Paradoks Politik: Mengapa Orang-orang Baik Dihukum dalam Pemilihan Umum?

Oleh: Kahar S. Cahyono*

Bukan hanya mereka yang “menyuap rakyat” yang harus dipersalahkan. Tetapi rakyat yang menjatuhkan pilihannya karena suap juga harus dipertanyakan.

Saya kira, kita memang harus marah kepada para perusak demokrasi. Di mana suara rakyat dapat “dibeli”, atau lebih tepatnya, ada sebagian dari mereka yang dengan sengaja “menjajakan dirinya sendiri untuk dibeli” oleh para politisi bermental korup.

Dunia ini penuh dengan ironi.

Ironi yang terasa begitu dalam, hingga kadang-kadang sulit untuk memahaminya. Orang-orang baik yang selama bertahun-tahun gigih mengadvokasi dan membela rakyat yang terpinggirkan, malah dihukum dalam pemilihan umum. Mereka yang merangkul yang tergusur, yang kehilangan pekerjaan, yang kesulitan mendapatkan benih dan pupuk, yang membantu saat kesulitan mendapat layanan kesehatan atau pendidikan, tiba-tiba harus menelan pil pahit ketidakdipercayaan. Semua ini hanya karena mereka tidak mampu menyediakan amplop.

Ironis, bukan? Di negeri yang seharusnya memuliakan kejujuran dan kebaikan, namun malah sering kali melihat kelemahan.

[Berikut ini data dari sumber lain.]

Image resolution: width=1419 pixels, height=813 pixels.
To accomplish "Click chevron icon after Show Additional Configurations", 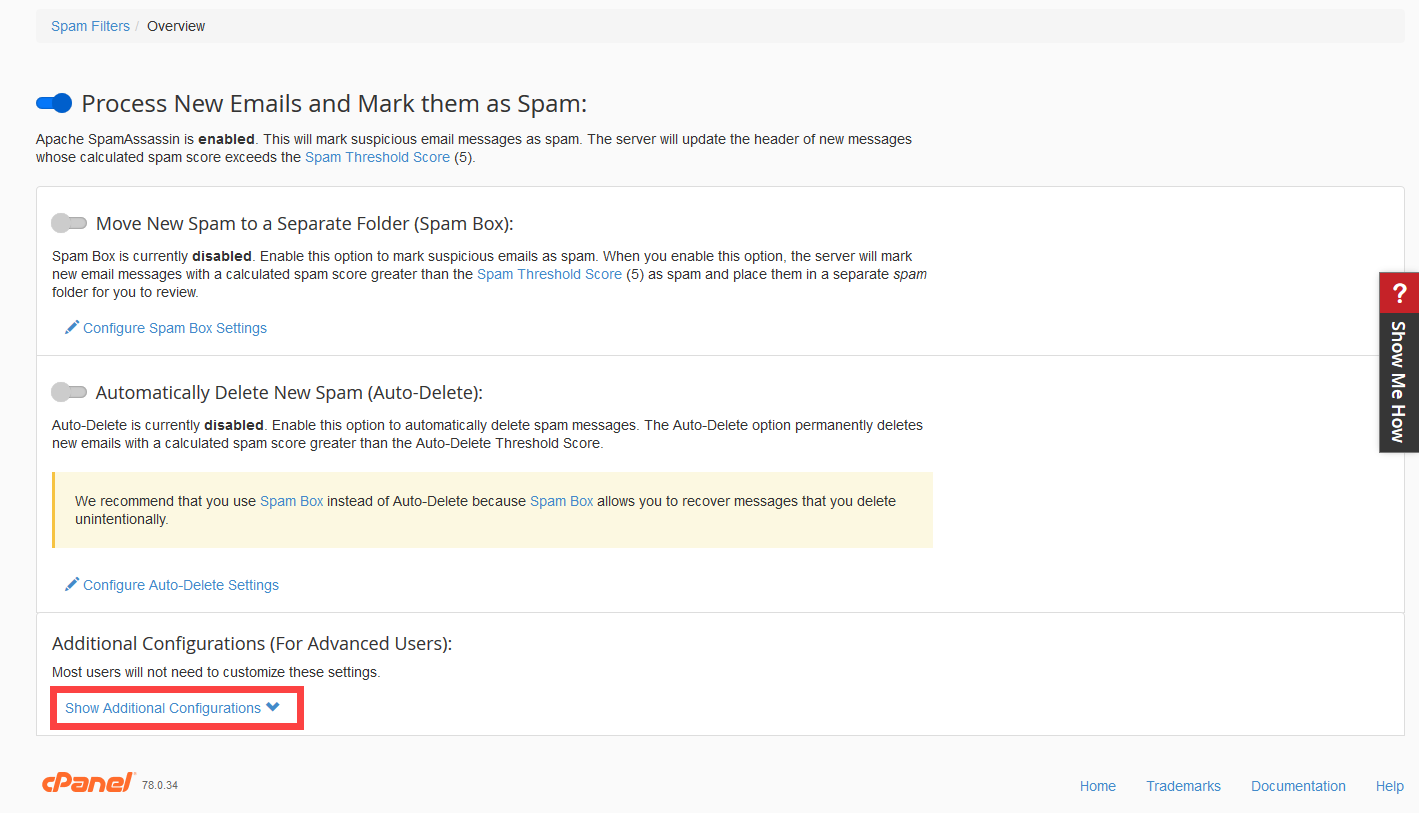I will tap(273, 708).
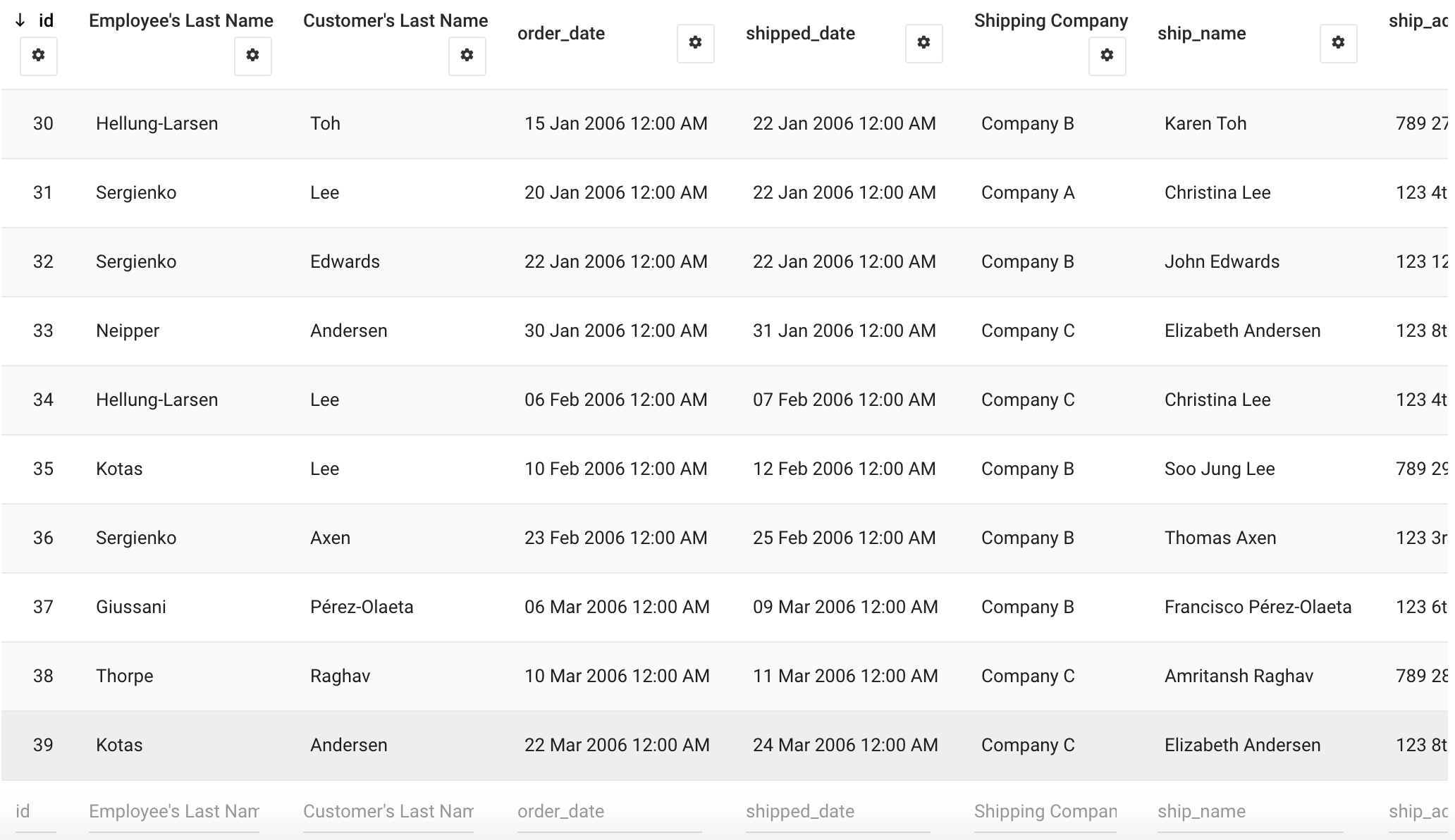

Orang-orang yang terang-terangan menggunakan uang untuk memperoleh kekuasaan, yang terlibat dalam praktik money politics, dengan entengnya dipilih. Padahal, rekam jejak mereka terhadap kesejahteraan rakyat hampir nihil.

Seolah-olah, dalam sistem politik yang terbalik ini, kebaikan dianggap sebagai kelemahan, sementara kecurangan dianggap sebagai strategi yang cerdik. Dan celakanya, sebagian dari kita mengamini. Seolah-olah itu menjadi realitas yang lumrah. Kalau mau menang, memang harus begitu, bagi-bagi uang.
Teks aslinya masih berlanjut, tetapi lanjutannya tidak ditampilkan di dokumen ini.